But what about Lookout Rock? It was bare, without even lichen, and hardly beautiful. Why should it want company? And if it did, why not make itself more handsome, instead of remaining gray and drab? People did not come here to admire the rock, but to admire the rest of Xanth. Such a spell seemed self-defeating.

       Then Bink stubbed his toe on a sharp fragment of stone. He was standing on a cracked-rock terrace, formed generations ago by the breaking up of a pretty-colored boulder and-

       There it was! That other boulder, which must have been close to Lookout Rock and of similar size, had been fragmented to make this path and terrace, losing its identity. Lookout Rock had survived. Nobody would break it up, because it would make an ugly path, and its unselfish magic made it useful as it stood. One minor mystery solved.

       Still, there were philosophical considerations, his insatiable mind insisted. How could an inanimate thing think or have feelings? What was survival to a rock? A boulder was merely the fragment of a prior layer of rock; why should it have a personal identity if the bedrock didn't? Still, the same question could be asked of a man: he had been formed from the tissues of the plants and animals he consumed, yet he had a separate-.

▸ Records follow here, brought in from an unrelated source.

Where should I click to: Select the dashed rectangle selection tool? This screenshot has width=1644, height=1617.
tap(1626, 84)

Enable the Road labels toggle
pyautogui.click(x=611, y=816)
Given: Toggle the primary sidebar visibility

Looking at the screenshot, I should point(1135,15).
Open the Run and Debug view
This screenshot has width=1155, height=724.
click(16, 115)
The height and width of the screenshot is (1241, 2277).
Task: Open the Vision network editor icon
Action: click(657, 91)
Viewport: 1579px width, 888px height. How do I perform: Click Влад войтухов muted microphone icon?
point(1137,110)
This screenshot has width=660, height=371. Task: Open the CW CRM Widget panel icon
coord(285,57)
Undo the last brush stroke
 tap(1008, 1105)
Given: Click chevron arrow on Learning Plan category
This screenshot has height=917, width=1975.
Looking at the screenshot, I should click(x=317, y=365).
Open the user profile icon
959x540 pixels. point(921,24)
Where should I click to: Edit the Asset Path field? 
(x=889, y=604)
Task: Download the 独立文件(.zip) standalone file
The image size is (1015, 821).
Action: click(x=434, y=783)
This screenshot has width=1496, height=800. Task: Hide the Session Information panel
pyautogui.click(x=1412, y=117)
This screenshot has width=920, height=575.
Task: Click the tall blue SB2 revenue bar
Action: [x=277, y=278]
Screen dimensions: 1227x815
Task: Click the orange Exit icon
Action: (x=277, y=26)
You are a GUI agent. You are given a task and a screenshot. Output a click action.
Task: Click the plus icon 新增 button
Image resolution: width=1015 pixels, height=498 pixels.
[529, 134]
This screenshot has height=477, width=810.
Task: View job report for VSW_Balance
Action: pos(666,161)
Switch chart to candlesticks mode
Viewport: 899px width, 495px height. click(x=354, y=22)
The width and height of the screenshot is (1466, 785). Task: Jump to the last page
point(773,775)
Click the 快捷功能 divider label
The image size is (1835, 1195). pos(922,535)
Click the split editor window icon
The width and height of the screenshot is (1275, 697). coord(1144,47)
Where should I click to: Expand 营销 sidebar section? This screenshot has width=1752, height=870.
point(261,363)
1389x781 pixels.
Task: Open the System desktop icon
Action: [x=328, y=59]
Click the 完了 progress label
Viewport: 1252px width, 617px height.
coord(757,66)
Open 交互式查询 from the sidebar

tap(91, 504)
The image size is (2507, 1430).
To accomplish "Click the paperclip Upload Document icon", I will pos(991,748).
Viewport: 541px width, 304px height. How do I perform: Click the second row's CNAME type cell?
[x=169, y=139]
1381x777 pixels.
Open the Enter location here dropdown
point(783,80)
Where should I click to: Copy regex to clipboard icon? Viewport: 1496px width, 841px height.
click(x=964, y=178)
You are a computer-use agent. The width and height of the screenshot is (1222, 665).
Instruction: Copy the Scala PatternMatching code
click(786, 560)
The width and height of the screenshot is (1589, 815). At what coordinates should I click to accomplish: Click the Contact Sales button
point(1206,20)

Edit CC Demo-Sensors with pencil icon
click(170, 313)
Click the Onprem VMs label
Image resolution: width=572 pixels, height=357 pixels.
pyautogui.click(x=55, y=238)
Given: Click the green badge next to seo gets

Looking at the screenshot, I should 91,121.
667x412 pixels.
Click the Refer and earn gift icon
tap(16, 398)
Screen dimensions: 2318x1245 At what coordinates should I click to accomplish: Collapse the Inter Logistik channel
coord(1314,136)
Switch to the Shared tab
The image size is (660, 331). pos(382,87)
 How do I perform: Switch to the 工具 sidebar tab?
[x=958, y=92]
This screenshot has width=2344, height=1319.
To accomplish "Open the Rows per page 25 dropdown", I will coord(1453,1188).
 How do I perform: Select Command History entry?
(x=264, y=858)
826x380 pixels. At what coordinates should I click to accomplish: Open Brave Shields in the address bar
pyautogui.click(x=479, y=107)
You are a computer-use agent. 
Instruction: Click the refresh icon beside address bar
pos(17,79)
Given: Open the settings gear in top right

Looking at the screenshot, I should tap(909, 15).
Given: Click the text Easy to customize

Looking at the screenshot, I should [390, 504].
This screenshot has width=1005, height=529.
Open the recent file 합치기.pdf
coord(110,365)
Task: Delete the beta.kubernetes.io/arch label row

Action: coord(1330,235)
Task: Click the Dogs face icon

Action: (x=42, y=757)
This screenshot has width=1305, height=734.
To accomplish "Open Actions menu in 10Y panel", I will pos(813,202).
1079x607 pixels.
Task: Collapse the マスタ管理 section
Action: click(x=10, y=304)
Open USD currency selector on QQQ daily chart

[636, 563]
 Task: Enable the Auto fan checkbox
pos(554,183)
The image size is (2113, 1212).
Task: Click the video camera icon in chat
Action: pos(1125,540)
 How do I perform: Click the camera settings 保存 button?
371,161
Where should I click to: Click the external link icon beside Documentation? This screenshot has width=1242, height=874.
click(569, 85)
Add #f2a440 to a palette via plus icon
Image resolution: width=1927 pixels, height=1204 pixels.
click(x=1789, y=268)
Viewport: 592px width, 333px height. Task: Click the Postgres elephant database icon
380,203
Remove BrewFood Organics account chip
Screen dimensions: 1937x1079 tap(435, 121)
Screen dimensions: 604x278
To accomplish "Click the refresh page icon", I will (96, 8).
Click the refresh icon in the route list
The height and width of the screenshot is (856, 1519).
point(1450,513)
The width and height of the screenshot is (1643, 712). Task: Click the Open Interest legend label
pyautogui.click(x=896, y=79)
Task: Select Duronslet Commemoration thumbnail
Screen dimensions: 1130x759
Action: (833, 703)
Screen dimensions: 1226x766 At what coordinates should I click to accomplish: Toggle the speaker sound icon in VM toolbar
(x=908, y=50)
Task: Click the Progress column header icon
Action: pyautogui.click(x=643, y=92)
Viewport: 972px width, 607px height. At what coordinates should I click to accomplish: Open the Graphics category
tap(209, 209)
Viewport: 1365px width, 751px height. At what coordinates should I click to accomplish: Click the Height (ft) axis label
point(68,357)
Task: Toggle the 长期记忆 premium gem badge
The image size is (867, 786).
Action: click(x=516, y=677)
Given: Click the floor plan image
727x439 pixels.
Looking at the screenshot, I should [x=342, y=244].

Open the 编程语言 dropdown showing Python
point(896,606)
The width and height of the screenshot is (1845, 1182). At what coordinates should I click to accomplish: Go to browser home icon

       "What did you wish to talk to me about, Bink?" Sabrina inquired demurely.

       As if she didn't know. But as his mind formed the necessary words, his mouth balked. He knew what her answer had to be. No one could remain in Xanth after his twenty-fifth birthday unless he demonstrated a magic talent. Bink's own critical birthday was barely a month away. He was no child now. How could she marry a man who was so soon to be exiled?